Stored data entries:
══════
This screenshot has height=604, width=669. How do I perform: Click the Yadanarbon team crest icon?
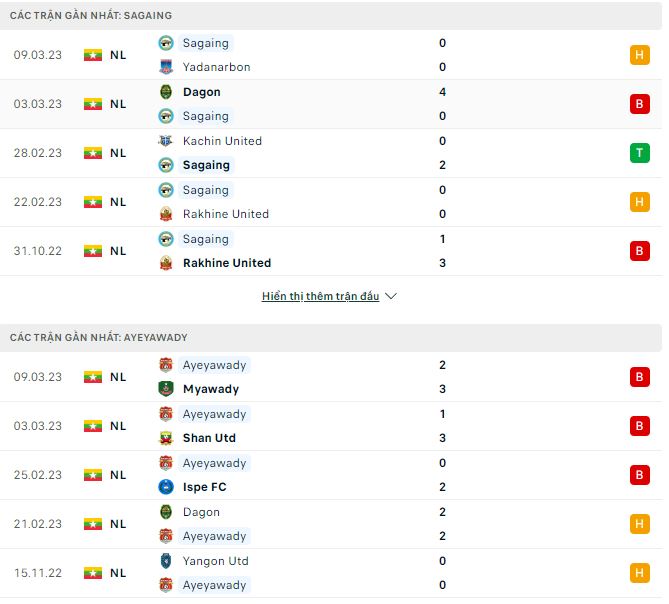166,67
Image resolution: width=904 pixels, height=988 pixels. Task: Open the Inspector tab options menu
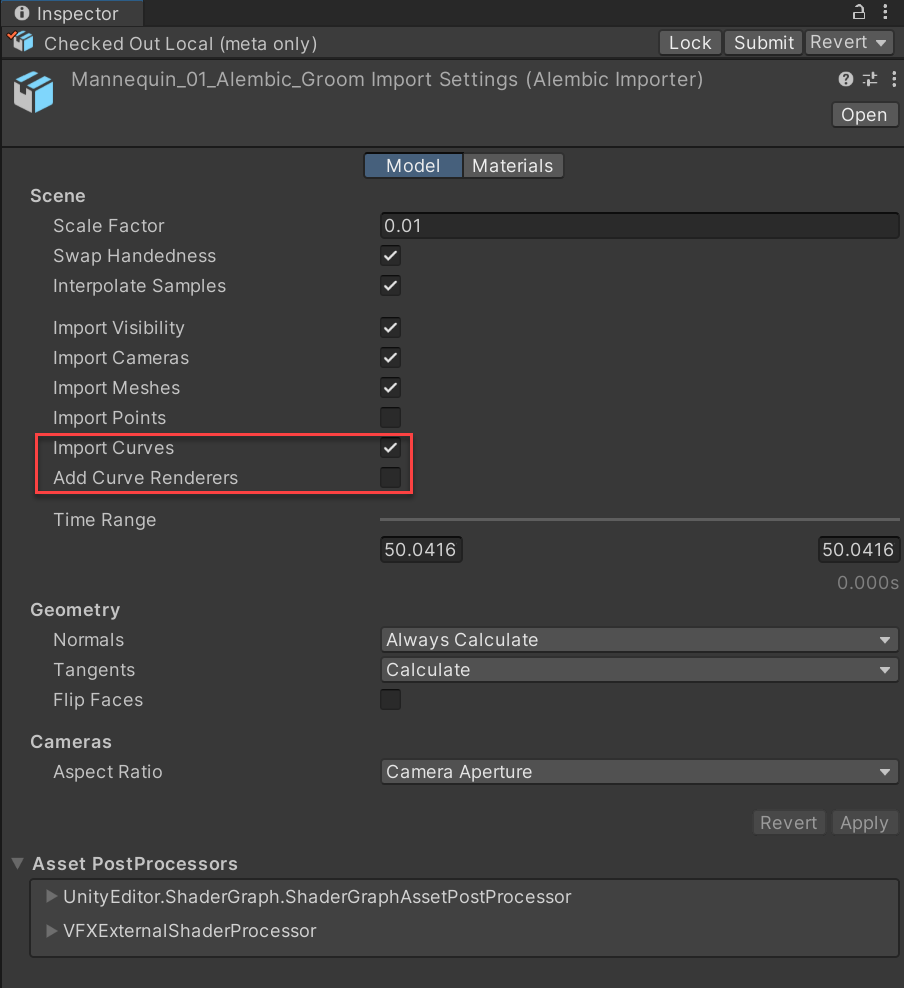click(x=885, y=13)
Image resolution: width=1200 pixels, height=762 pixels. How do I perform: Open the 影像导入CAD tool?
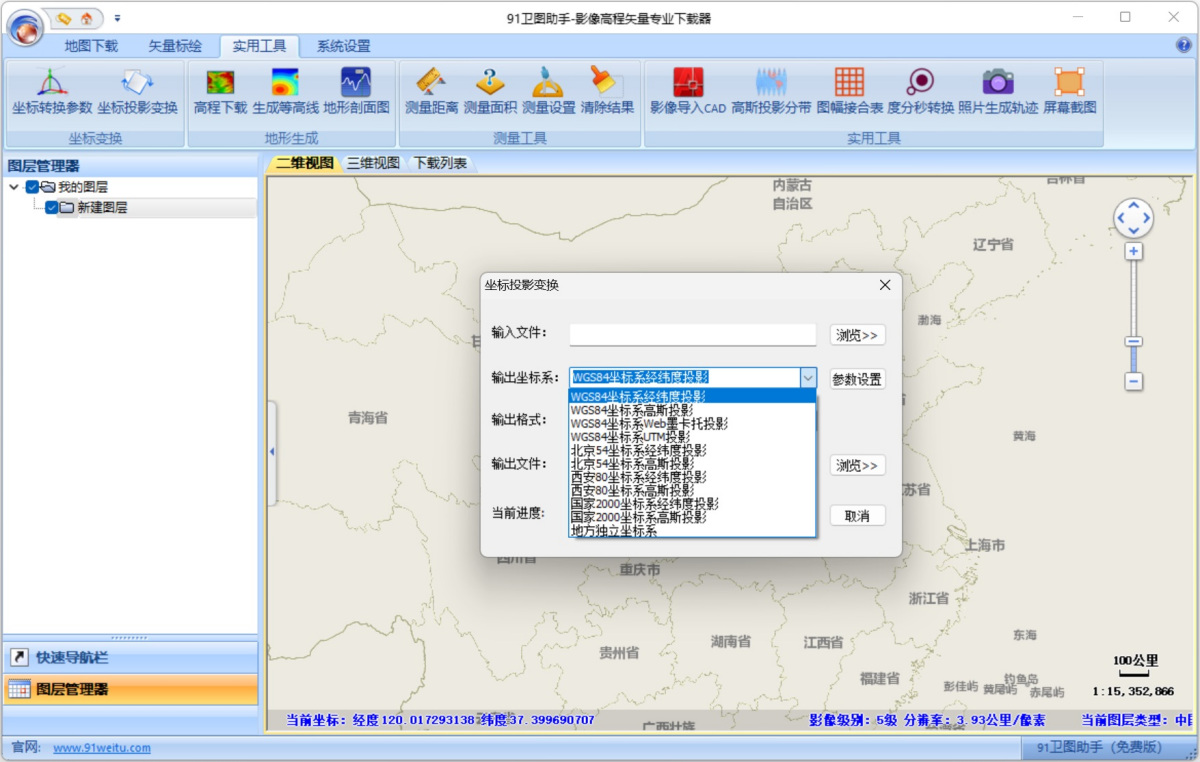click(x=687, y=91)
══════
▶ _Problem statement_
Can you copy out the listing lines starting with the one containing "Image resolution: width=1200" and going on through the end of the listing, leaving the pictures out?

▶ _Reply_
Image resolution: width=1200 pixels, height=762 pixels. How do I perform: Open the 影像导入CAD tool?
click(x=687, y=91)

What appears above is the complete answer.